After loading, I imaged the devices using a confocal microscope and the method described below.

Confocal Imaging µSIM-CA Devices Containing GFP Tagged Staphylococcus aureus 

1. PDMS blocks (~5 mm thick) were laid on top of loaded µSiM-CA devices in order to allow them to be imaged in the microscopy core while maintaining gas permeance
2. Any liquid pushed out to the sides of the device is wiped away with a Kim Wipe
3. To create an adequate seal, the interface between the PDMS bottom and the acrylic top of the device was sealed with nail polish
4. Upon sealing, devices were stored in petri dishes filled with wet Kim Wipes for transport over to river campus
5. Once at the microscopy core, images were taken with the 60X water immersion objective (1.2 Numerical Aperture). The 488 nm laser was used with the 525 nm filter
6. While imaging, devices were stored in an incubator stage attached the confocal microscope which is held at 37°C

Results

SEM Images

To visualize each membranes surface morphology, I took SEM images of their surfaces. Figure 1 below shows an image of the nonporous membrane we previously used for visualization as well as images of the two new nonporous membranes that I used in this experiment.

As expected, both flat nonporous membranes are indeed flat while the dimpled nonporous membrane has 500 nm diameter circular dimples with a silicon floor.
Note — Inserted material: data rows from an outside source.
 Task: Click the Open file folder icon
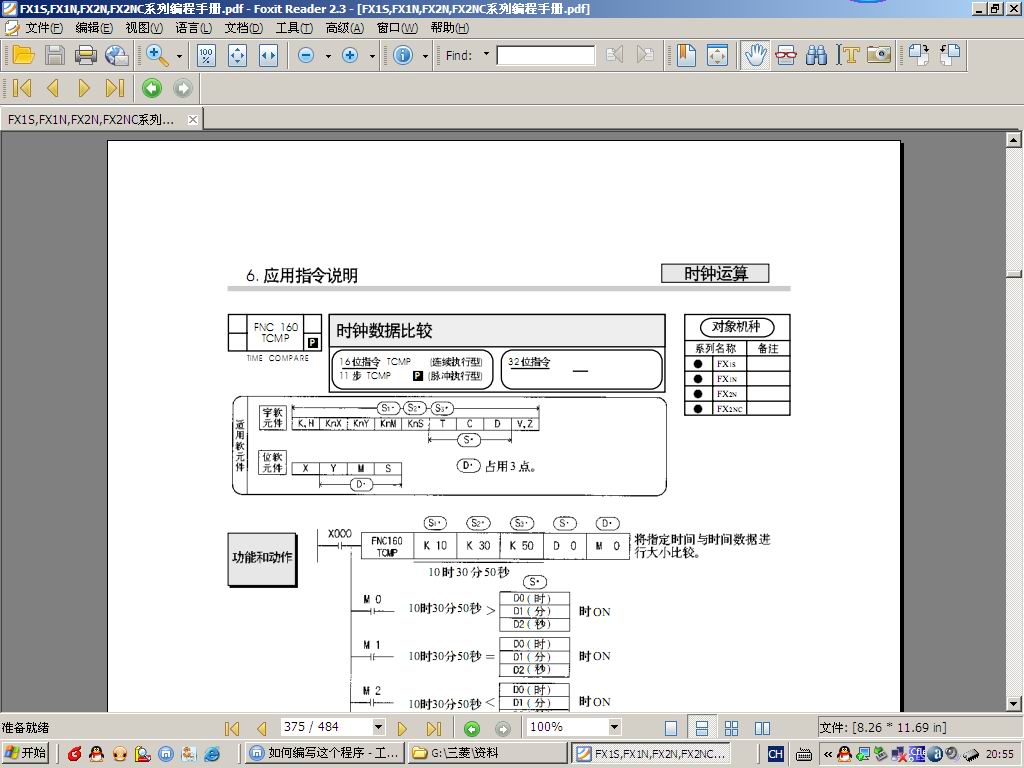(x=22, y=55)
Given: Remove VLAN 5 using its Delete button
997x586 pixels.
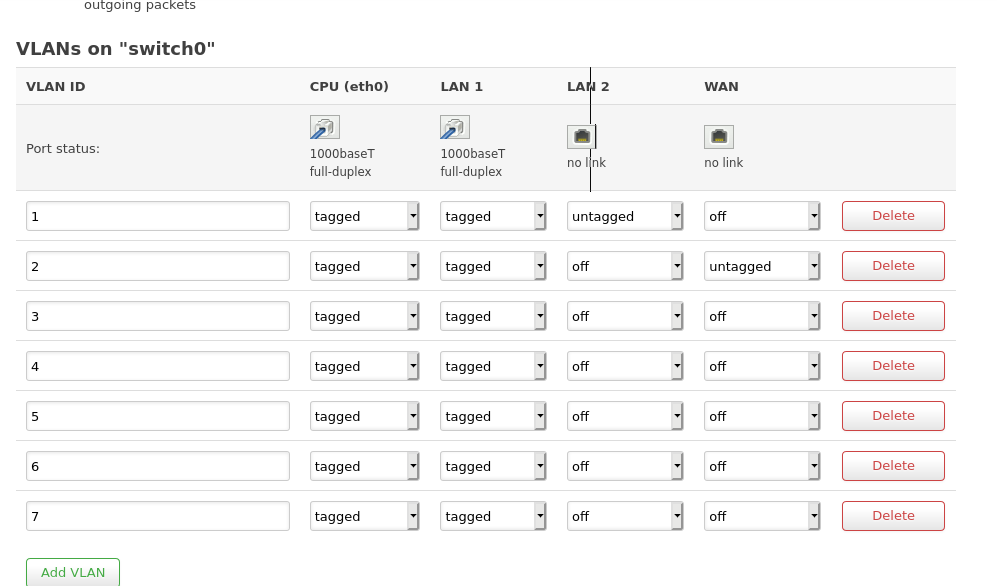Looking at the screenshot, I should tap(893, 416).
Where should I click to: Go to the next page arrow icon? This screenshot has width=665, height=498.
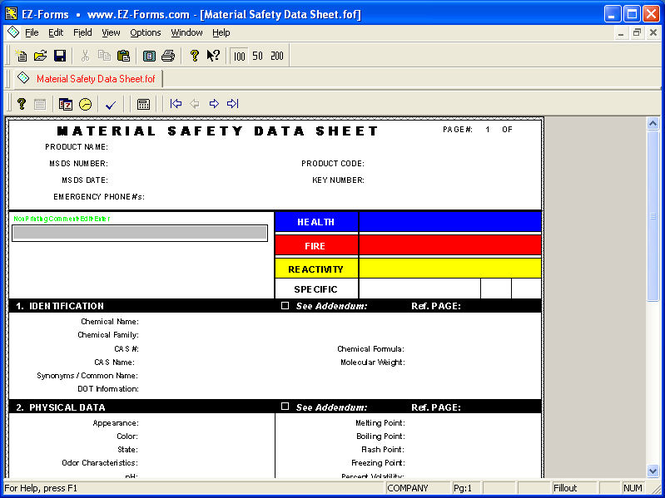pyautogui.click(x=214, y=104)
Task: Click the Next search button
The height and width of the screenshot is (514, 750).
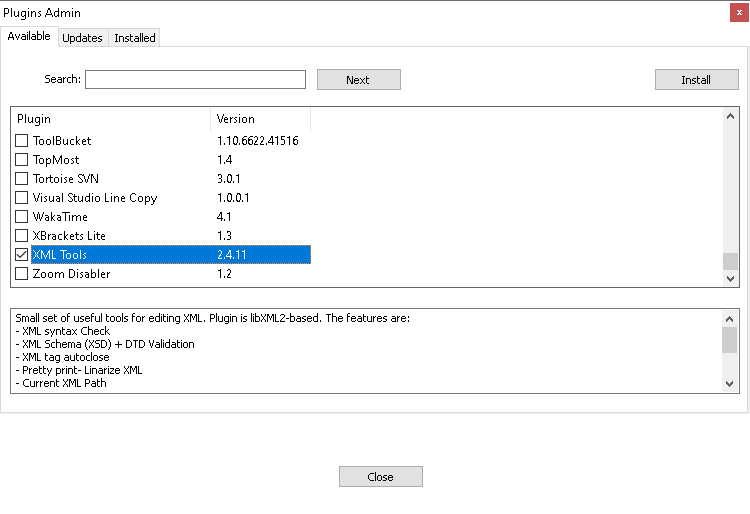Action: [359, 80]
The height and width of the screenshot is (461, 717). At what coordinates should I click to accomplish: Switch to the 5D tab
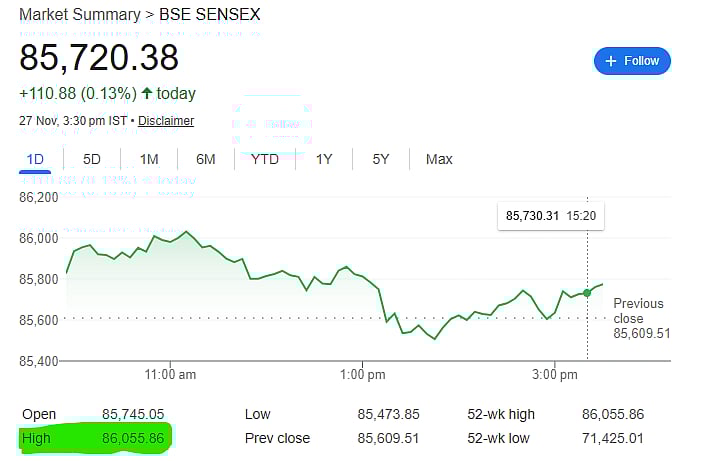pyautogui.click(x=92, y=159)
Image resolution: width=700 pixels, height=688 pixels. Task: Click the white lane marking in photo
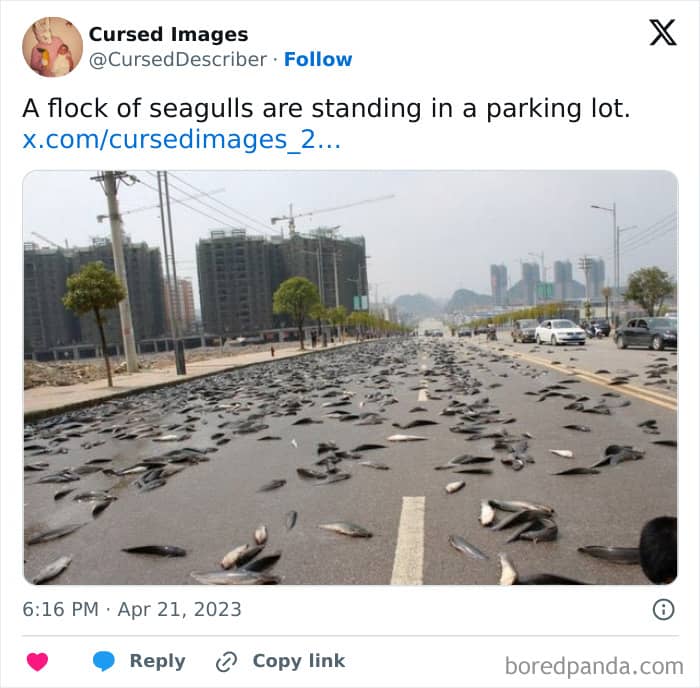pyautogui.click(x=409, y=540)
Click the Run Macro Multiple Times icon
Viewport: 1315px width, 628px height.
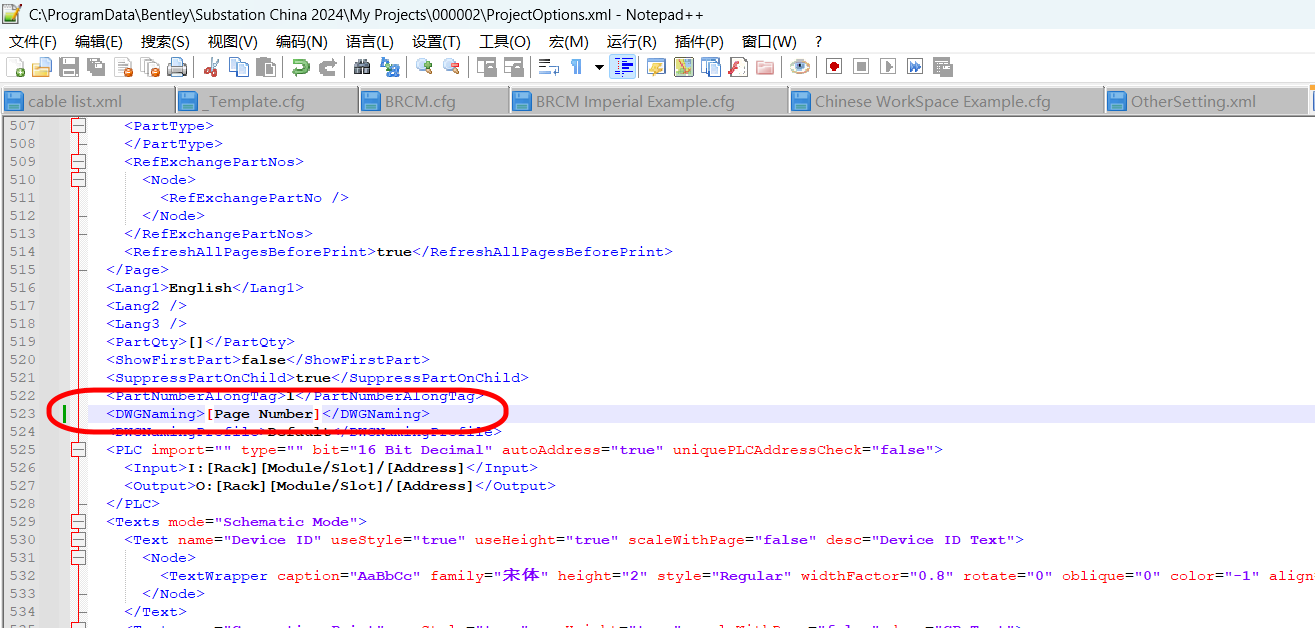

With visual confirmation of surface morphology, we moved on to building both the square flat nonporous and 3 slot dimpled nonporous membranes into devices to test with GFP tagged Staphylococcus aureus.

Confocal Images

After loading assembled devices with GFP tagged Staphylococcus aureus, it was very difficult to discern any differences between the flat nonporous membranes and the dimpled nonporous membranes. Shown in Figure 2 below, GFP tagged bacteria laid across the surface of both membranes evenly when looking from the top down onto the membrane. From the side bacteria seemed to also lay evenly on both membranes.
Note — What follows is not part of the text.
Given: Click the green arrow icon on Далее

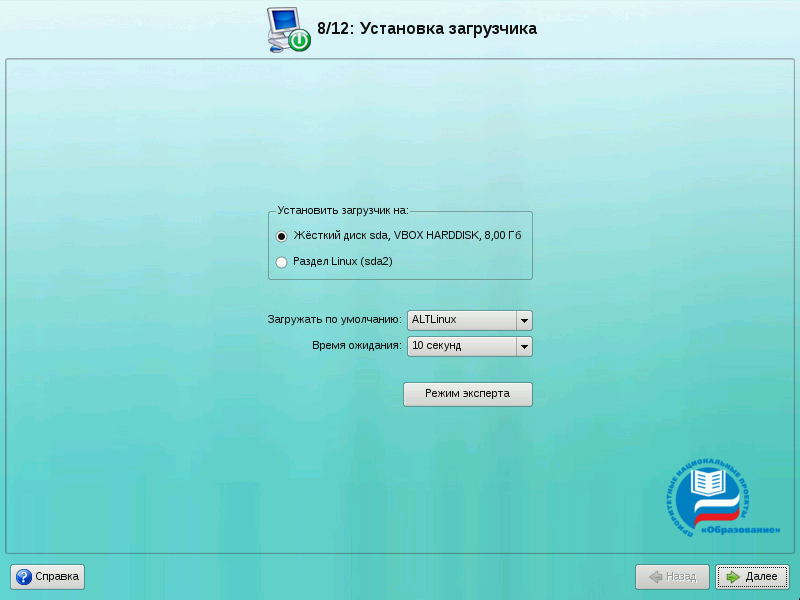Looking at the screenshot, I should (734, 577).
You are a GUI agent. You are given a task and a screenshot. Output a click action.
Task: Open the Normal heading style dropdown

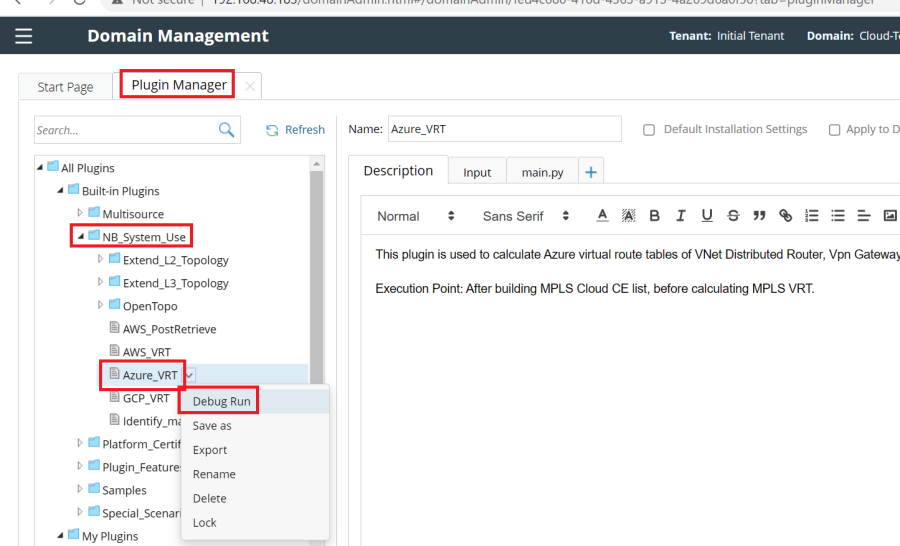click(416, 216)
A closer look at the side views from Figure 2 are shown in Figure 3 below.

Regardless of which type of nonporous membrane image we look at, the side views show bacteria laying relatively flat. We can reasonably assume that if there is bacteria all across the surface of the dimpled membranes, there should also be bacteria in the bottom of the dimpled pores (on the floor of the dimples/wells). Since we cannot see this in our images, we can conclude that our current setup on the confocal microscope does not have the spatial resolution to resolve such minute differences in bacterial position on the membrane.
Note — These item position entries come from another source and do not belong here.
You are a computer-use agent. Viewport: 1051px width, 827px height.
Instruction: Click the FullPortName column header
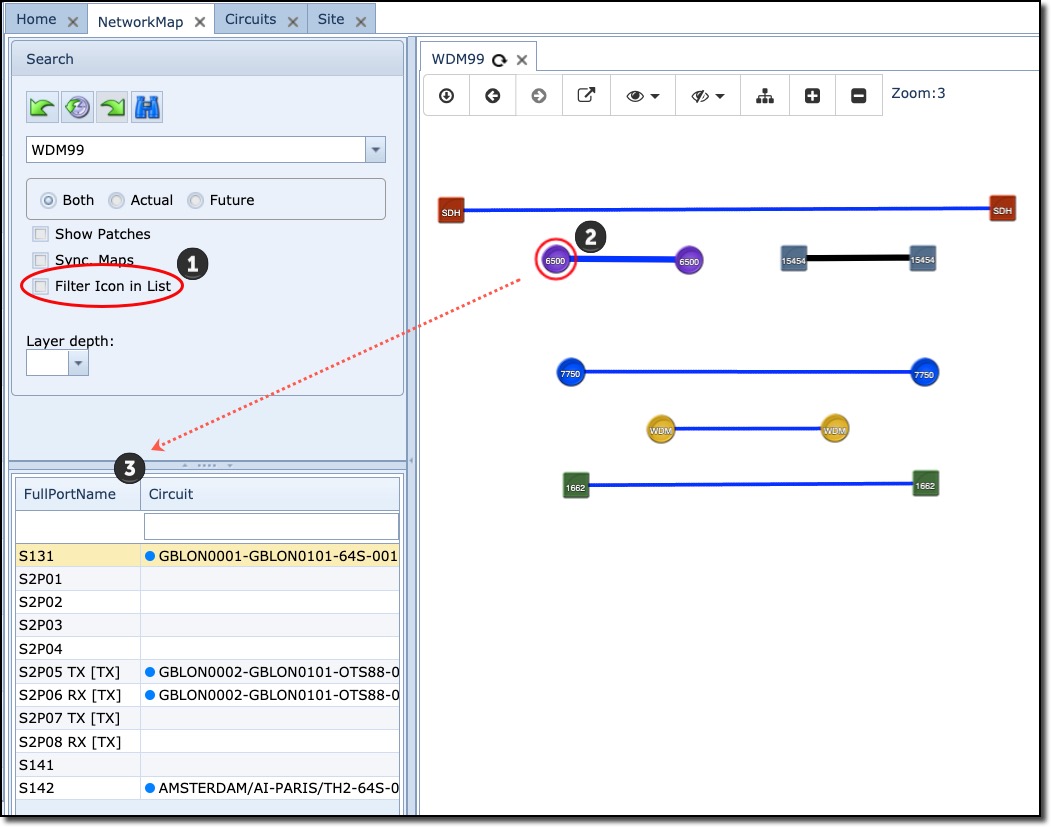[70, 494]
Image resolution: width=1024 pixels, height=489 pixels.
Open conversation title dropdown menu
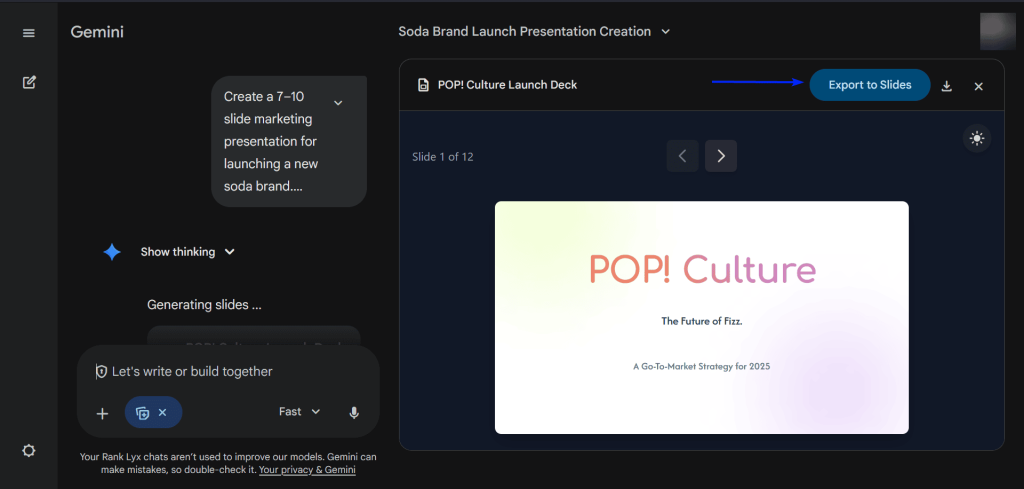(666, 31)
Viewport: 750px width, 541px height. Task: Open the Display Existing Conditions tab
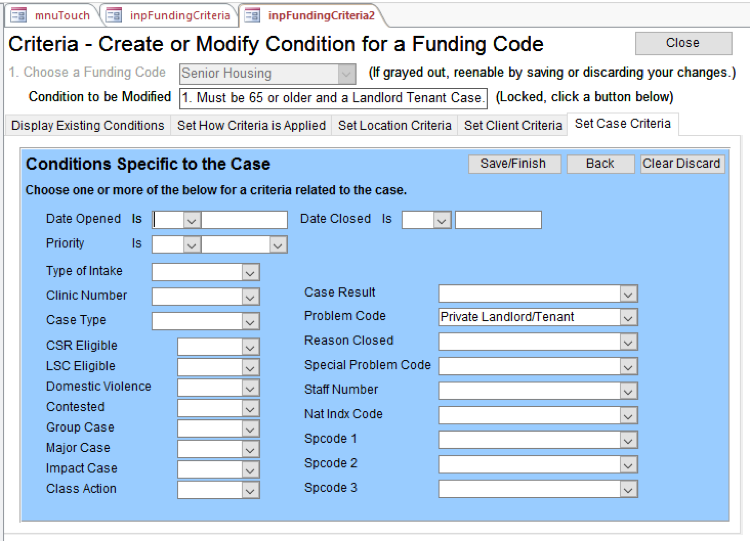pos(88,126)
Conclusions and Future Directions

Currently, we do not have the spatial resolution to differentiate between GFP tagged bacteria on the top and bottom of the membrane versus within the membrane. To address this moving forward, a change has to be made to the confocal system in order to increases its spatial resolution. The easiest change would be to obtain an objective with a higher magnification and or numerical aperture, otherwise other hardware changes could be made to the scope related to its lenses or camera.